• REQUIREMENTS
Tally the lines of the listing that contain the string "Where", treating uppercase and lowercase as different, and give only the number.

• INFORMATION PROVIDED
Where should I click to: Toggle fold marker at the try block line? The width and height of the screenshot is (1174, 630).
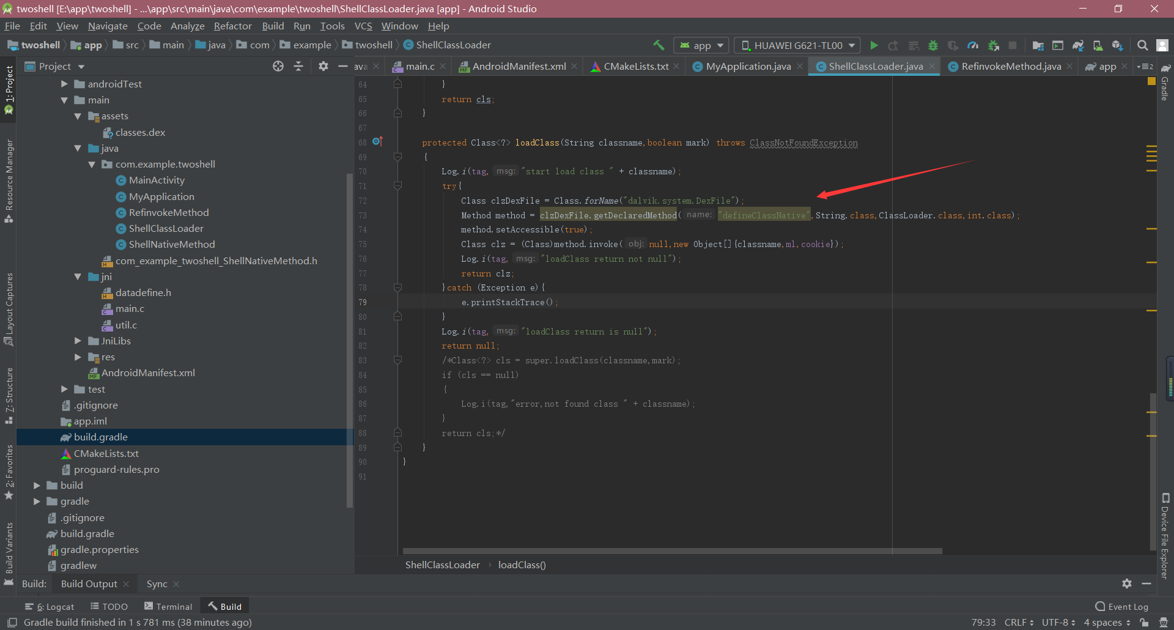[x=397, y=186]

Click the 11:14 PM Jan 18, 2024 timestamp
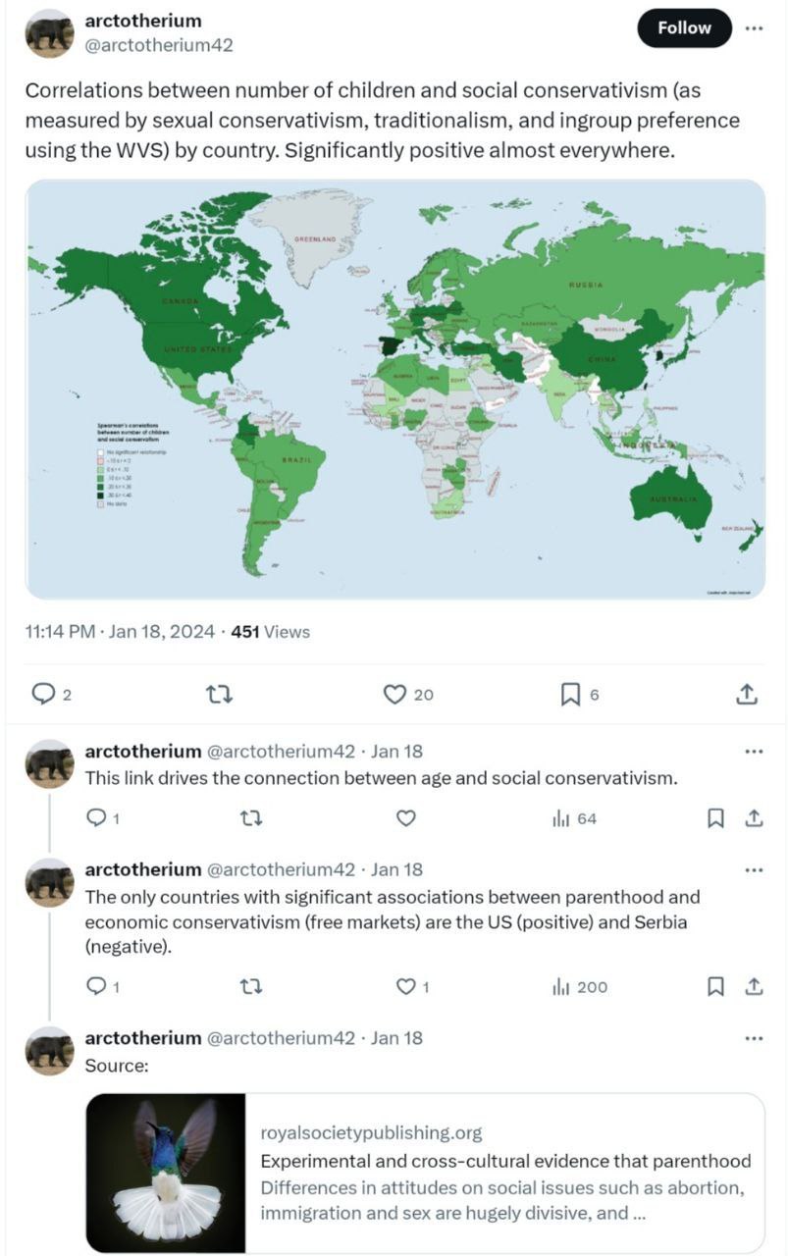click(x=120, y=632)
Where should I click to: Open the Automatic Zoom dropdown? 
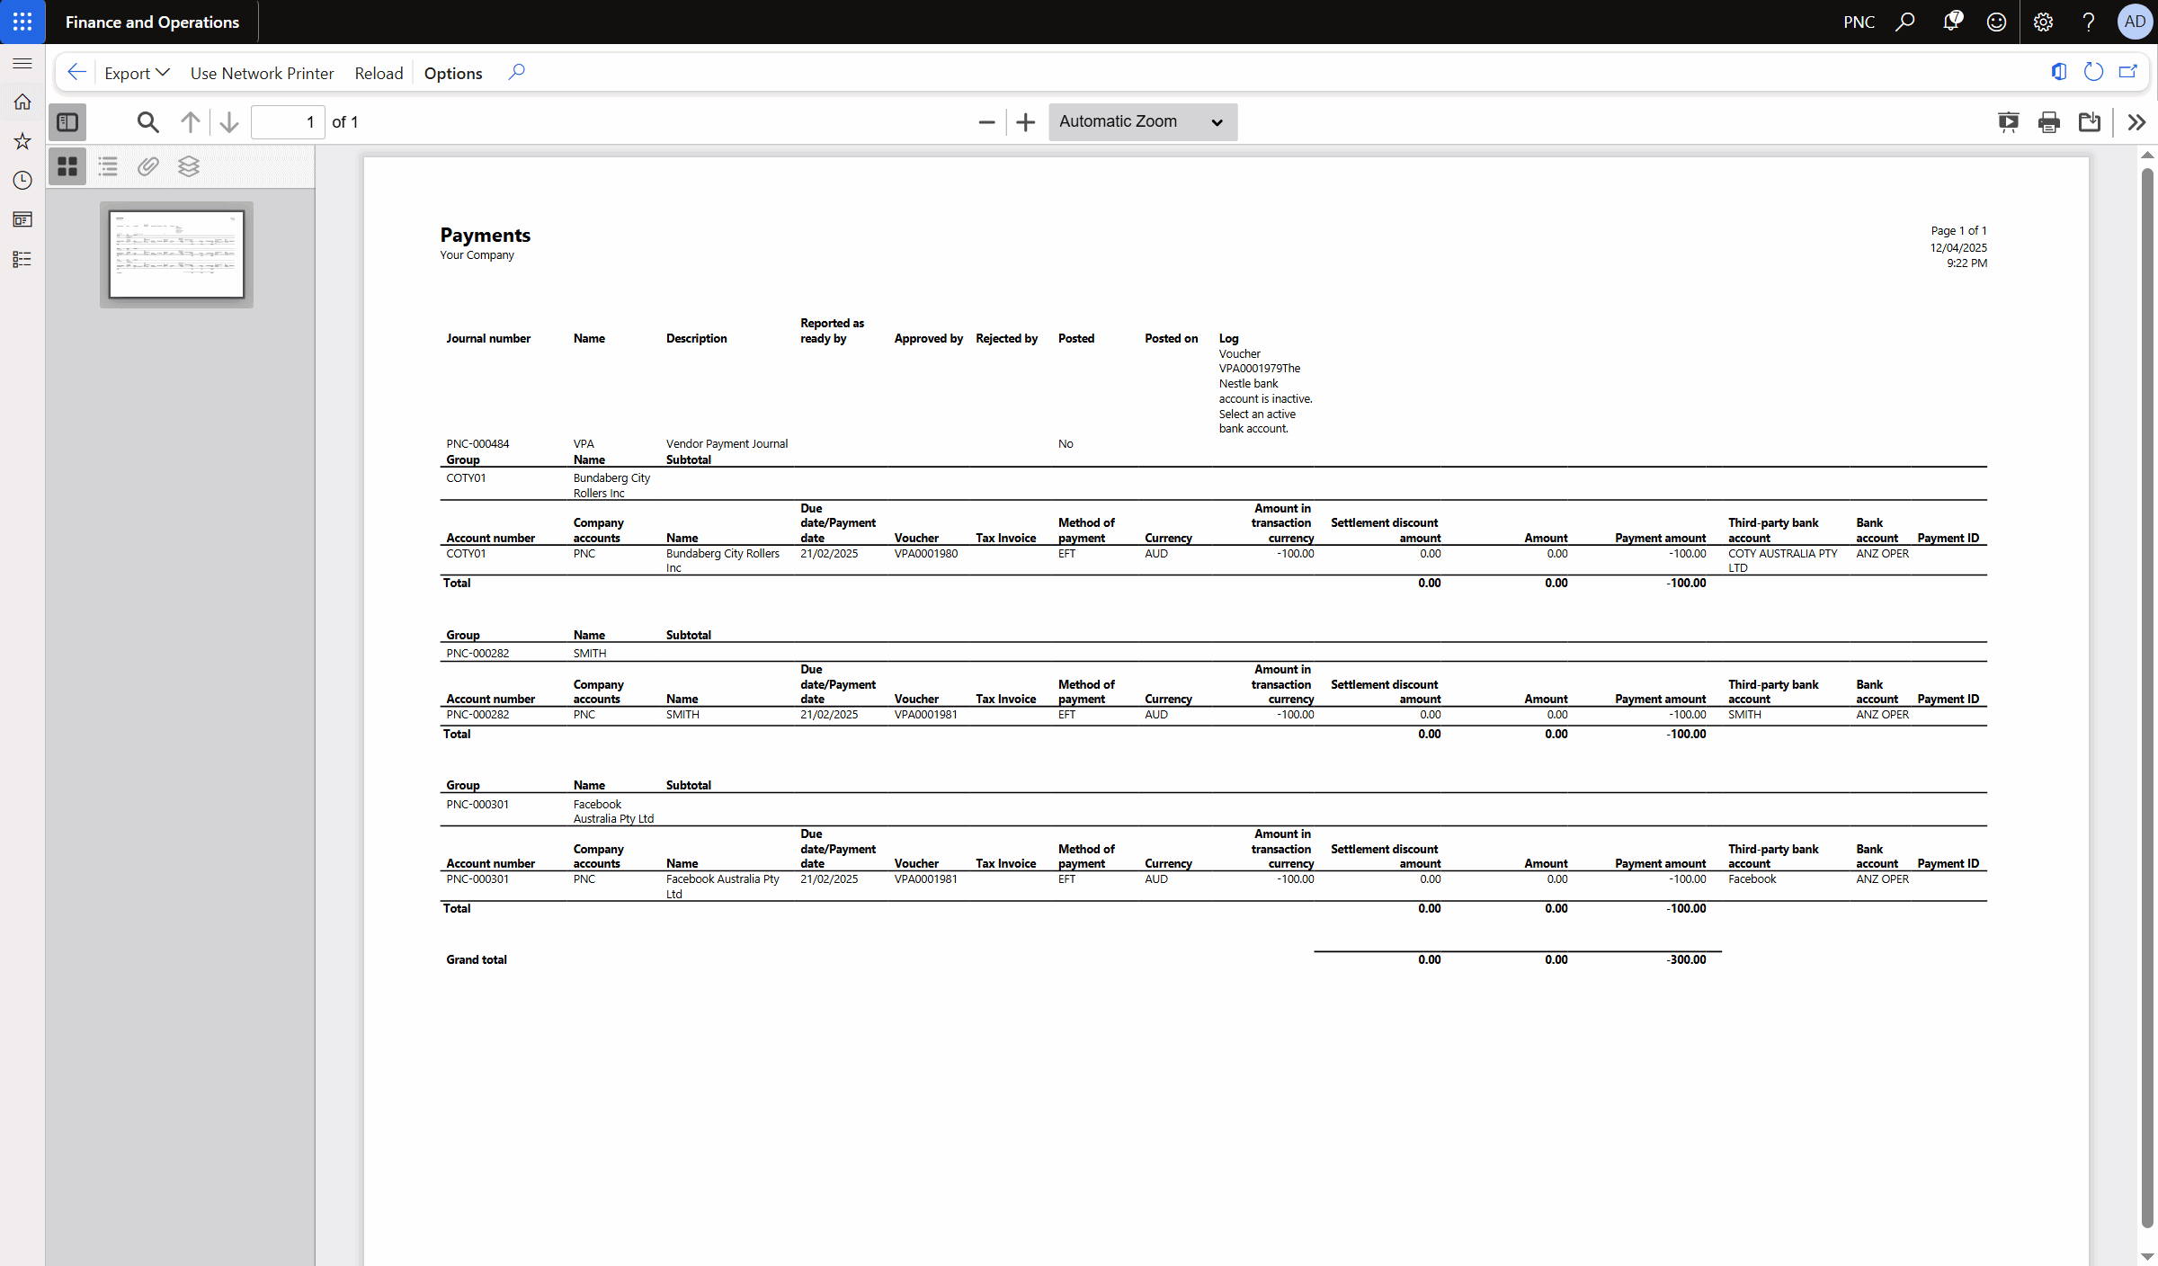(1143, 122)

• REPLY TO THE TASK
2